_WHAT YOU ARE ASKED TO DO_:
Provide the entries once more, identical in every word.

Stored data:
++++++++++

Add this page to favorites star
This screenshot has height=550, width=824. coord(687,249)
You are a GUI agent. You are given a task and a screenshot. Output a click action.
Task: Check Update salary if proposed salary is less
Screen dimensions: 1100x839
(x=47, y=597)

++++++++++

_EXERCISE OUTPUT_:
Add this page to favorites star
This screenshot has height=550, width=824. coord(687,249)
You are a GUI agent. You are given a task and a screenshot. Output a click action.
Task: Check Update salary if proposed salary is less
Screen dimensions: 1100x839
(x=47, y=597)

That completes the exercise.